=== Task brief ===
Go to the line holding "Screen dimensions: 700x888" in the data below. Return it and each line after it through the last, exactly, and skip the pictures.

[[ Dataset, beginning ]]

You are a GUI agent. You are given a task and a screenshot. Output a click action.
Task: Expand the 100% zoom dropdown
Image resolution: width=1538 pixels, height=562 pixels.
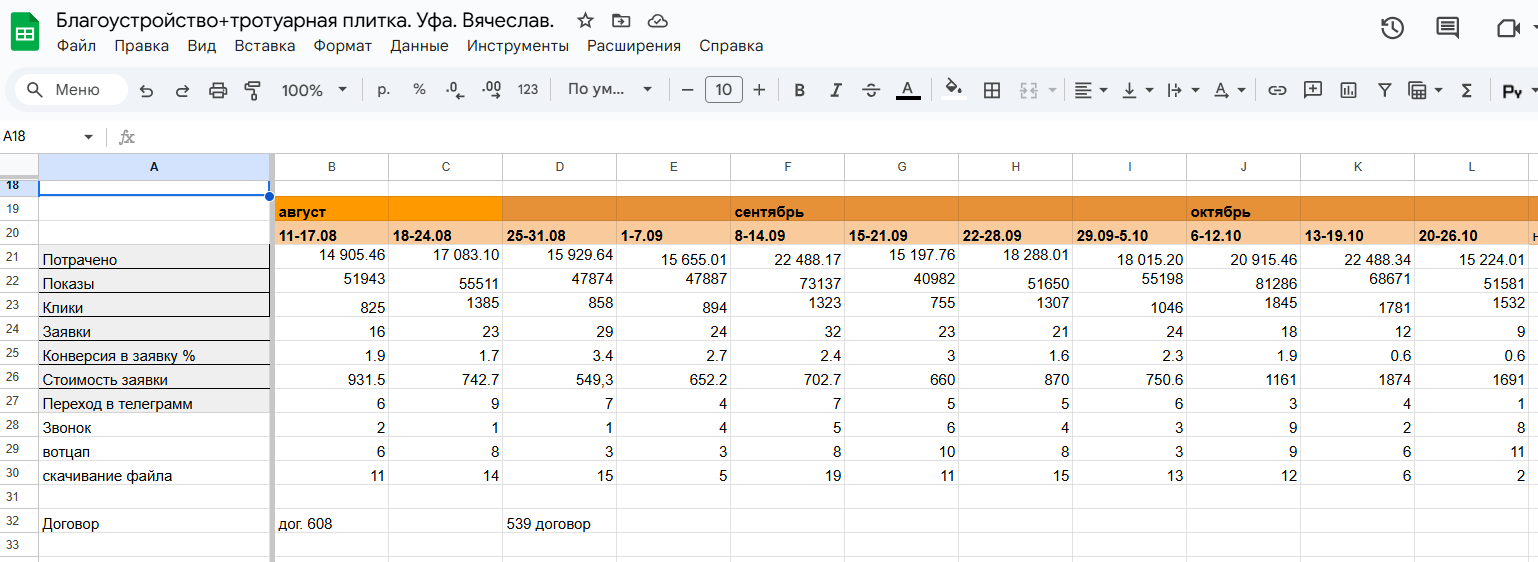click(x=314, y=90)
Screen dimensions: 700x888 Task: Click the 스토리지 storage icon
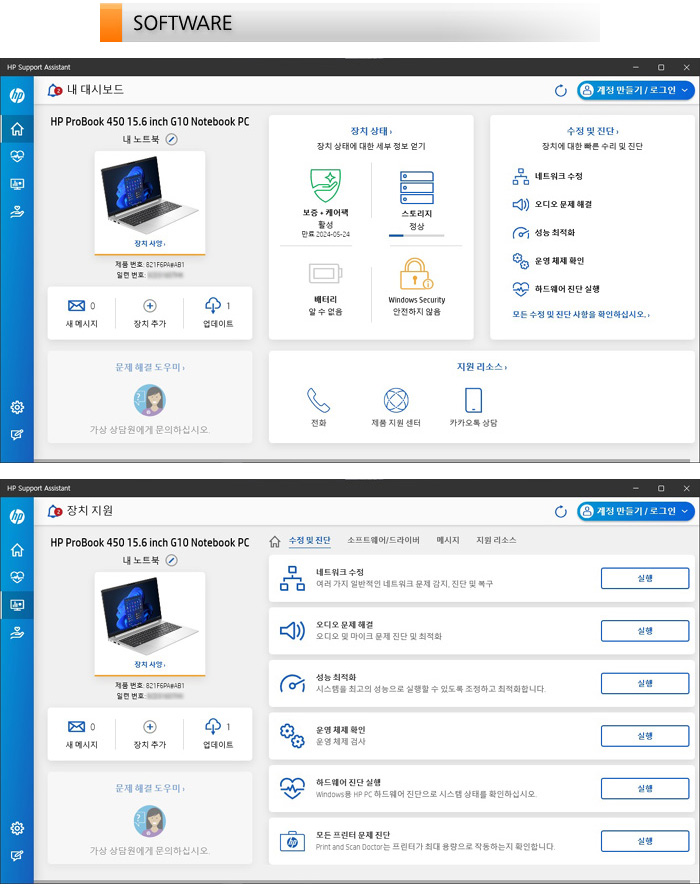(x=416, y=188)
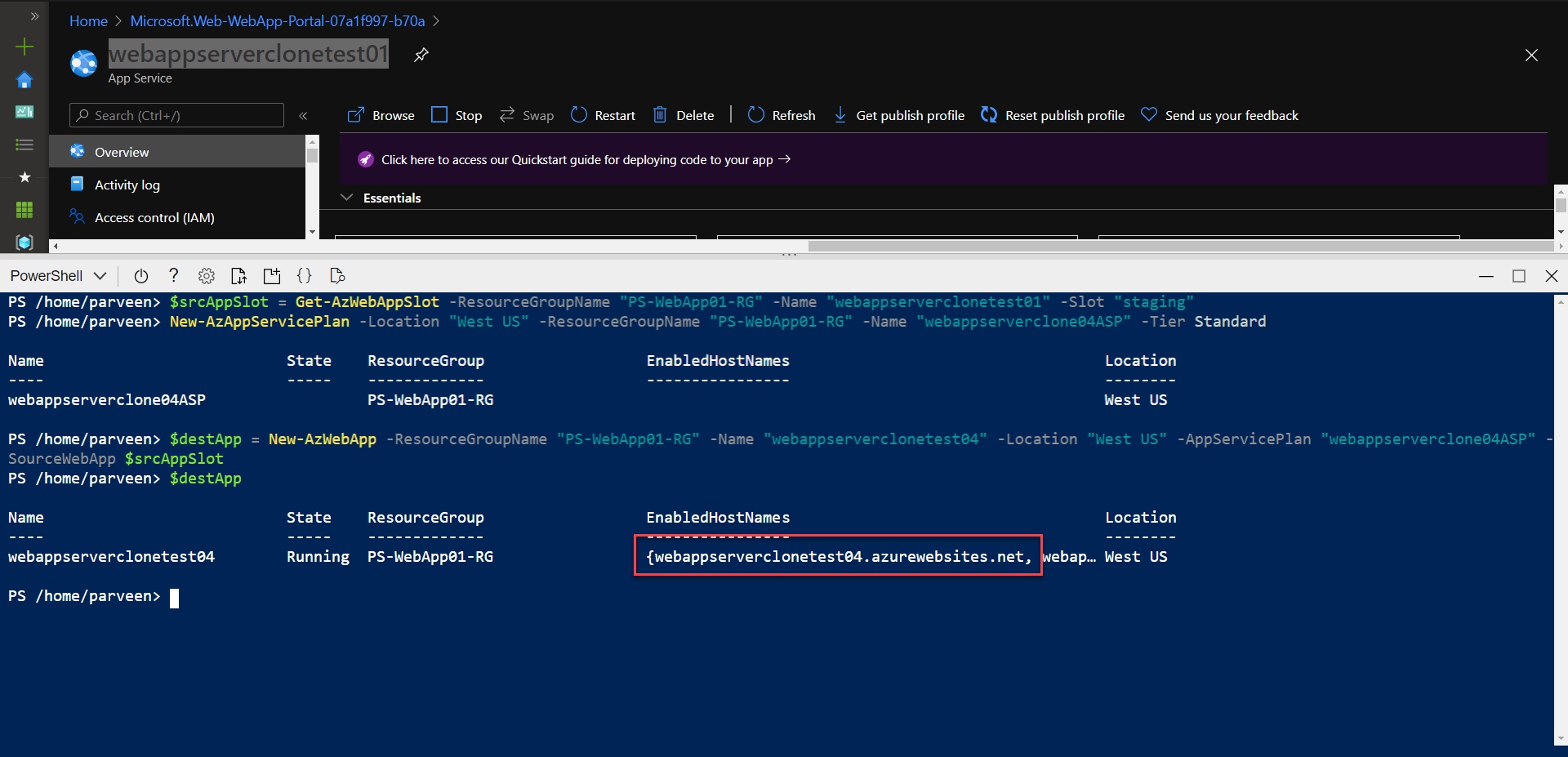
Task: Restart the Cloud Shell power icon
Action: 140,276
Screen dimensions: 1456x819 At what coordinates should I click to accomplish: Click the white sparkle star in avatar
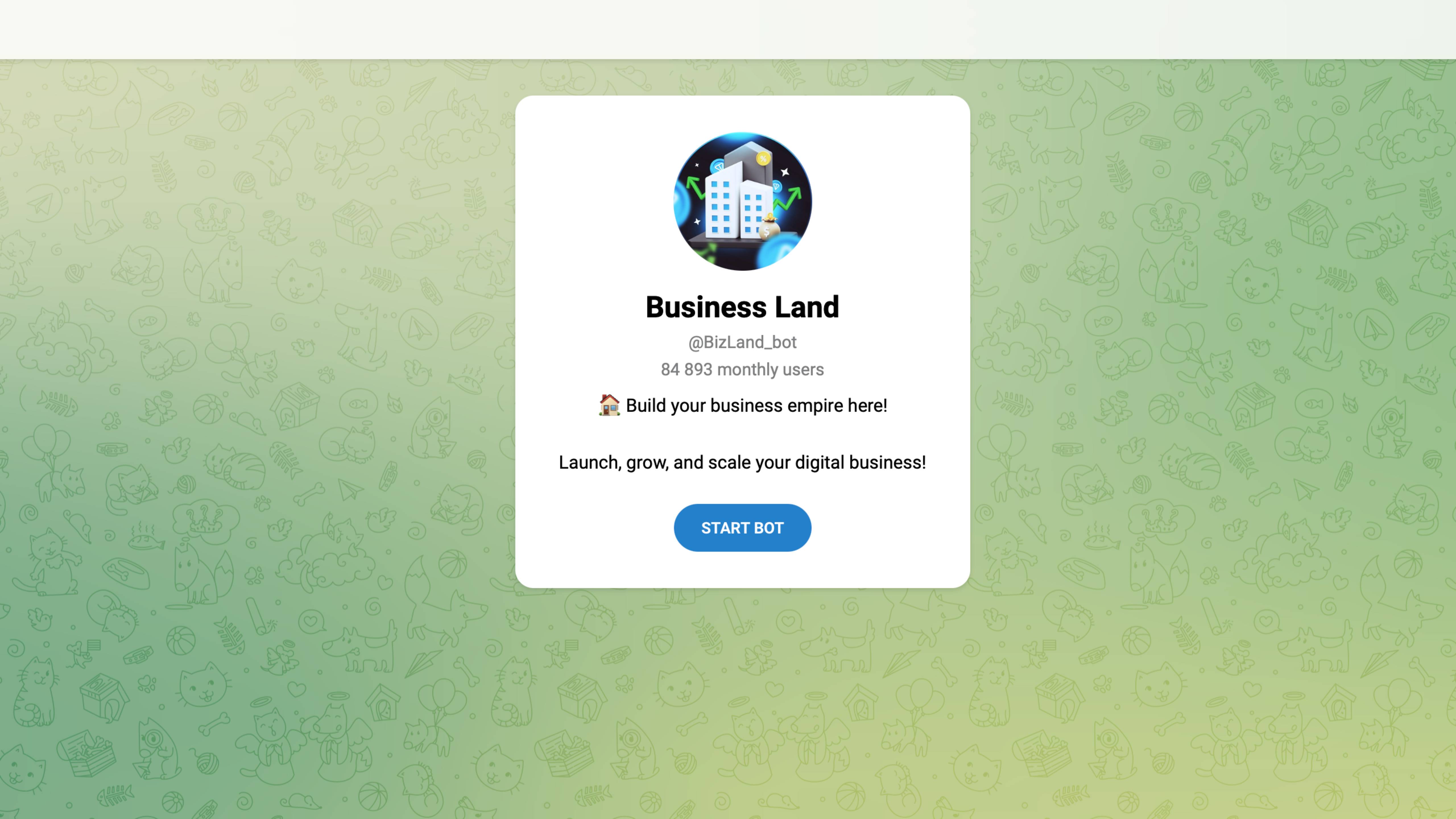point(785,172)
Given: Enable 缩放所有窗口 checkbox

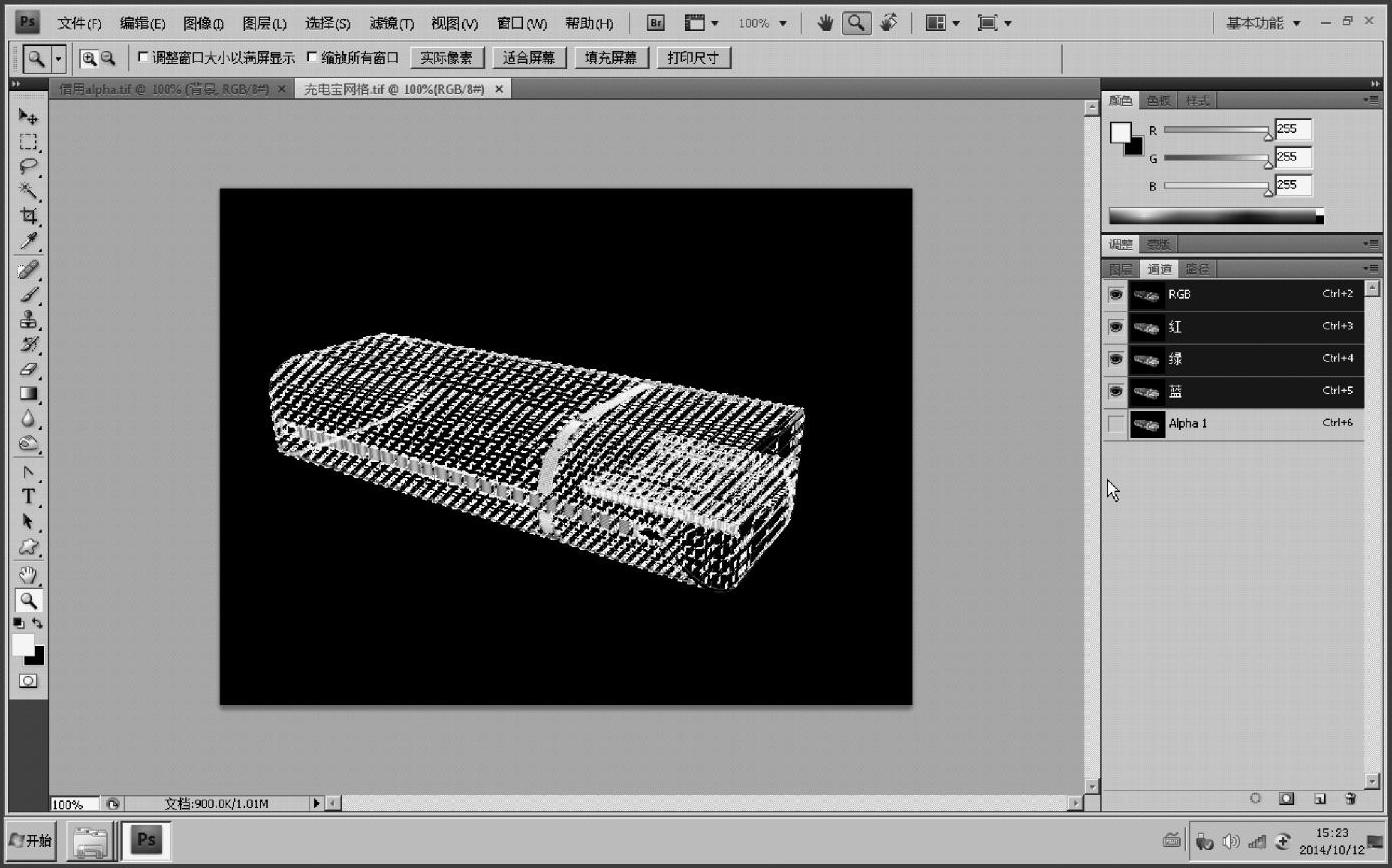Looking at the screenshot, I should pos(312,58).
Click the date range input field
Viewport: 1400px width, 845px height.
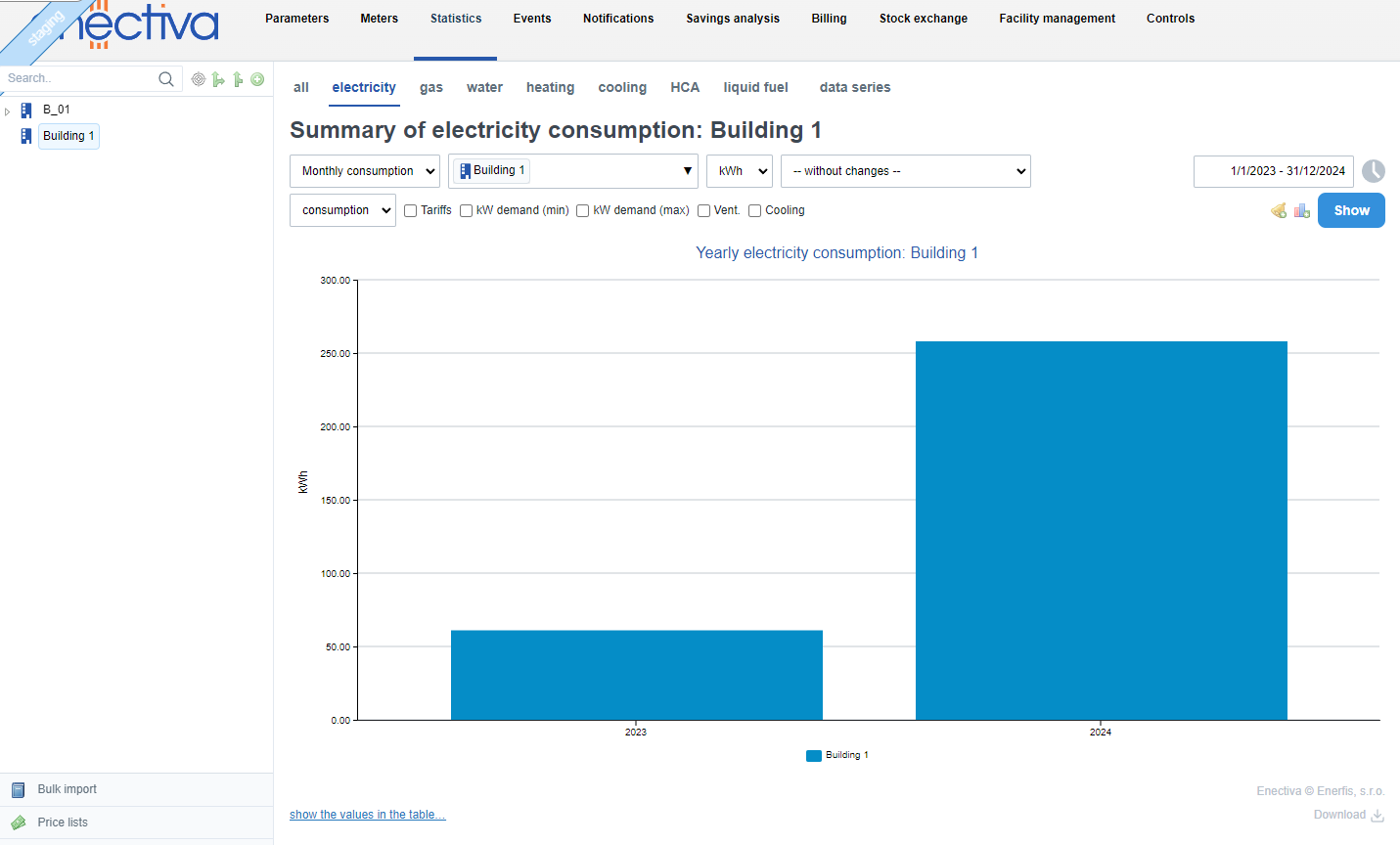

[[ Dataset, end ]]

=== Output for this exercise ===
Screen dimensions: 700x888 Task: Click the 스토리지 storage icon
(x=416, y=188)
Task: Restart the Cloud Shell power icon
Action: 140,276
Screen dimensions: 1456x819 At what coordinates should I click to accomplish: Click the white sparkle star in avatar
point(785,172)
Given: Enable 缩放所有窗口 checkbox

Looking at the screenshot, I should pos(312,58).
Click the date range input field
Viewport: 1400px width, 845px height.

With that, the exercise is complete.